L’apologiste chrétien Tertullien confirme l’adoption générale par Rome du Sabbat juif, en temps d’aise et « de luxe ». Répondant à la charge païenne que les Chrétiens avaient adopté l’adoration du soleil, parce qu’ils observaient le jour du soleil, Tertullien écrit: « Nous avons certaines ressemblances à ceux de vous qui consacrent le jour de saturne pour l’aise et le luxe, bien qu’ils n’ailles pas trop loin du sens juif, et qui en réalité sont vraiment ignorants ».[6]

Willy Rordorff très justement signale que les coutumes juives du Sabbat étaient répandues dans l’empire Romain. Ce fait offre une plausible explication pour l’origine du jour de saturne par association avec le Sabbat juif. Les croyances superstitieuses et astrologiques, apparemment, vinrent à être associées avec les coutumes juives dans l’observation du Sabbat, particulièrement puisque plusieurs Romains qui adoptèrent de telles coutumes, ne furent pas conscients de leur origine juive.[7]

L’influence répandue dans l’empire Romain des coutumes du Sabbat juif, semble indirectement avoir contribué aux superstitions concernant le jour de saturne, comme un jour de l’aise « et de luxe », auraient facilité l’observation du Sabbat par les Gentils Chrétiens.

Gentils craignants de Dieu.

Une troisième importante considération souvent ignorée, est que beaucoup, sinon pas la plupart des Gentils dont on parle dans le Nouveau Testament, étaient des craignants de Dieu, qui avaient été instruits dans la foi juive (Ac 10:2; 13:42-44; 14:1; Ga 5:2). Ceci explique pourquoi plusieurs d’entre eux désiraient être « sous la loi » (Ga 5:18) en adoptant de telles pratiques comme la circoncision (Ga 5:2). Quand la proclamation de l’Evangile atteignit au-delà des Gentils craignants de Dieu, jusqu’aux païens non touchés par le judaïsme, de nouveau problèmes surgirent. Le gnosticisme et le docétisme devinrent des problèmes plus importants que le légalisme.

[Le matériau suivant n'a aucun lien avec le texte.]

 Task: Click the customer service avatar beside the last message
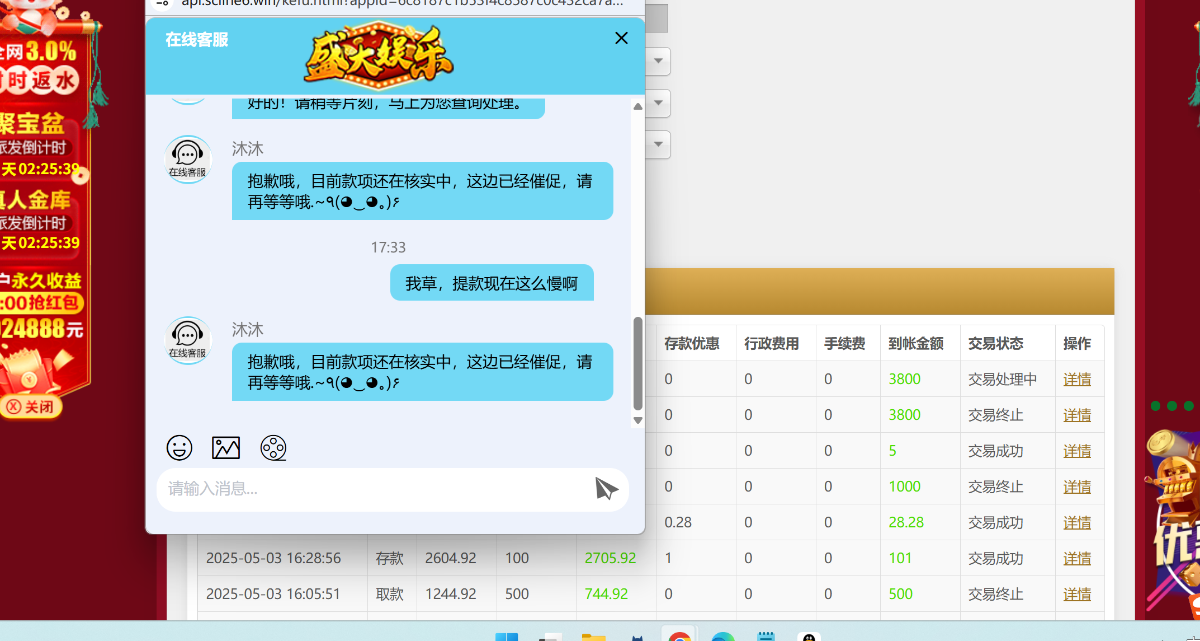click(188, 341)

Les Chrétiens qui avaient été Gentils craignants de Dieu, auraient profité de la protection légale Romaine, accordée aux Juifs, laquelle comprenait la liberté d’observer le Sabbat. De plus, il est généralement reconnu que les Chrétiens, soit de race juive ou gentille, étaient, au début, vus par les Romains comme un genre de secte juif. Ainsi, ils profitèrent de la même liberté religieuse, accordée aux Juifs.

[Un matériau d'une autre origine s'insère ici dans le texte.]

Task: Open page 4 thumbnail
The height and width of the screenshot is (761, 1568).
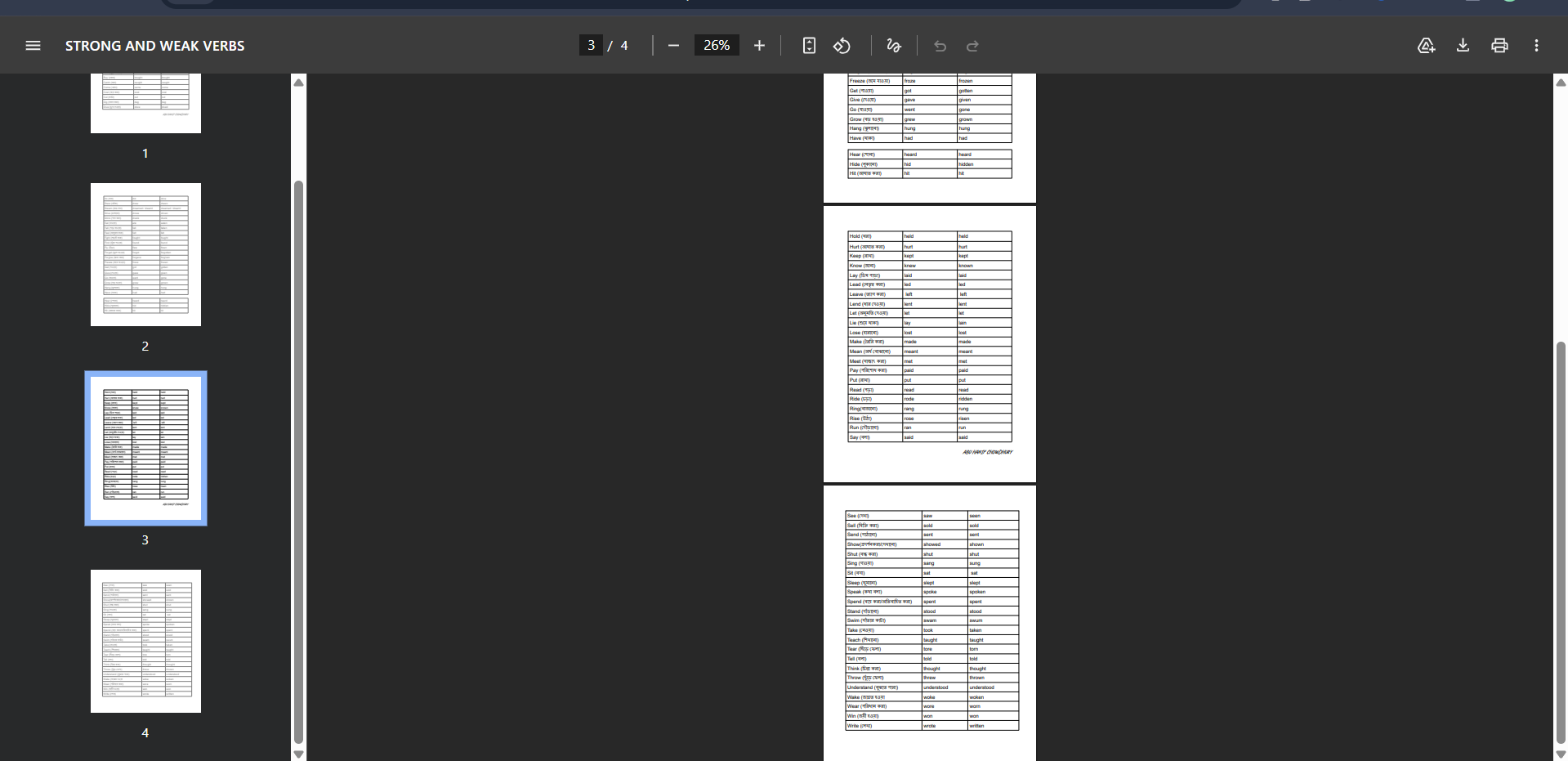Action: click(145, 641)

Problèmes avec n’importe quel jour.

Une quatrième et dernière considération est que les Gentils Chrétiens auraient affronté des problèmes dans l’observance de n’importe quel jour. Considérant la longueur des premières assemblées chrétiennes, et le temps nécessaire pour voyager et pour assister à de telles assemblées, il est facile d’imaginer comment cela engouffrerait la plupart d’une journée. Ceci signifie que les Chrétiens qui étaient travailleurs dépendants, auraient rencontré des problèmes avec leurs employeurs, quel que soit le jour de la semaine qu’ils auraient assisté aux services religieux. Le fait que le Nouveau Testament ne donne pas de références pour de tels problèmes, peut à peine être interprété comme preuve que les Chrétiens ne faisaient pas leurs dévotions et ne se reposaient pas n’importe quel jour, puisquíl est souvent mentionné que les Chrétiens se rassemblaient pour faire leurs dévotions (Ac 13:14, 42, 44; 14:1; 16:13; 18:4; Hé 10:25).

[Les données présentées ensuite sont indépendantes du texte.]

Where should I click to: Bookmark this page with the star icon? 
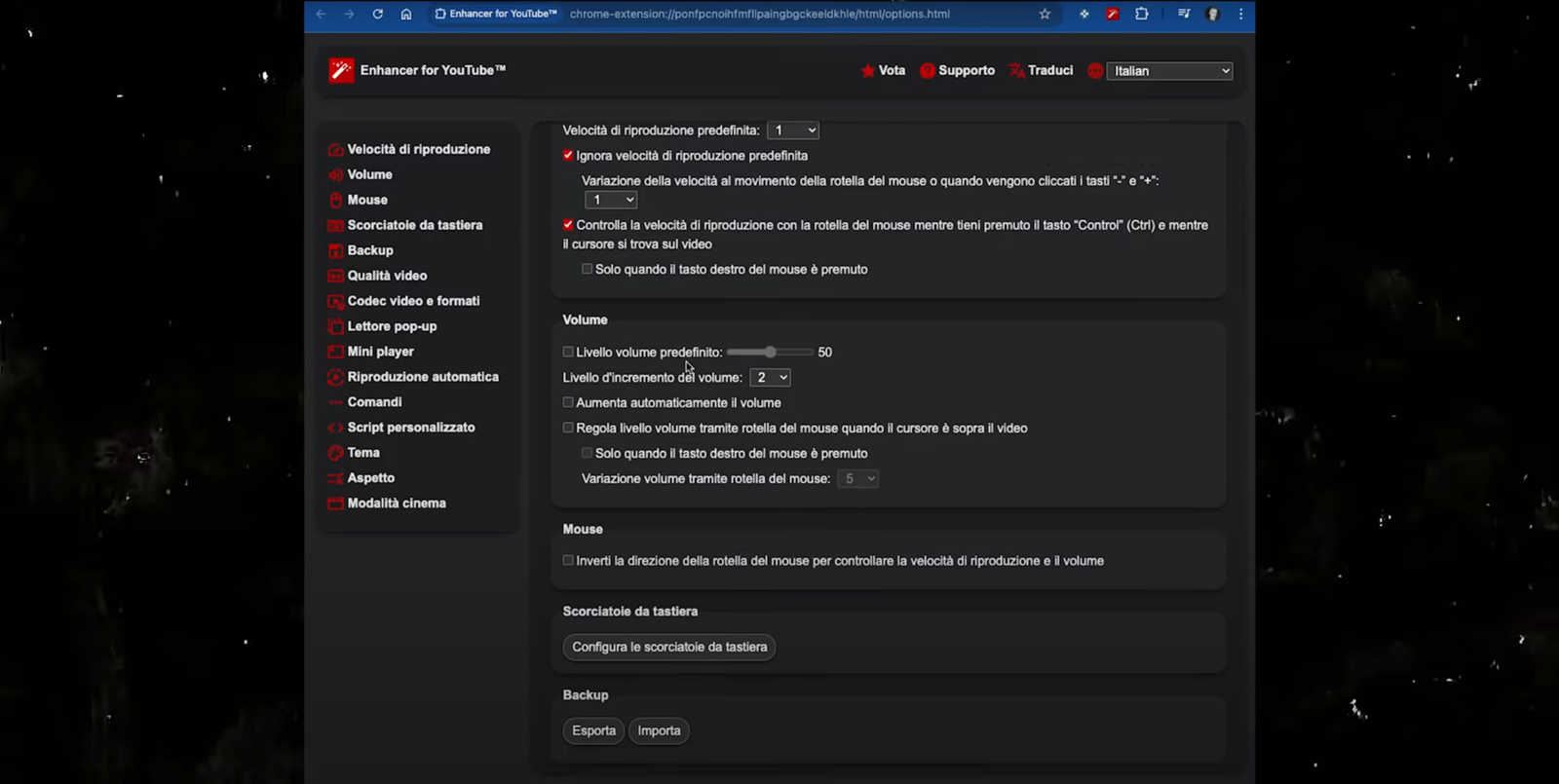tap(1045, 15)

Le silence du Nouveau Testament sur ce sujet, suggère que le problème de l’observation du Sabbat dût avoir été un problème limité, parce que le samedi (jour de saturne), comme nous l’avons vu, était un jour d’activité limité pour les Romains, et parce que probablement beaucoup de Chrétiens, comme aujourd’hui, furent capables de faire le nécessaire pour obtenir leur Sabbat libre.


[1] Ma discussion se trouve dans Du Sabbat au Dimanche, traduction française de Dominique Sébire (P. Lethielleux, Paris 1984) pp. 199-206.

[2] Tibulle, Carmina 1, 3, 15-18.

[3] Sextus Propertius, Elegies 4, 1, 81-86.

[4] Cité par Augustin dans De Civitate Dei 6, 11.

[5] Flavius Josèphe, Contre Apion 2, 40. Une déclaration similaire se trouve dans Philon, Vita Mosis 2, 20.

[6] Tertullien, Apology 16, The Ante-Nicene Fathers (Grand Rapids, 1973), vol. 3, p. 31.

[7] Willy Rordorf, Sunday, The History of the Day of Rest and Worship in the Earliest Centuries of the Christian Church (Philadelphia, 1968), pp. 29-34.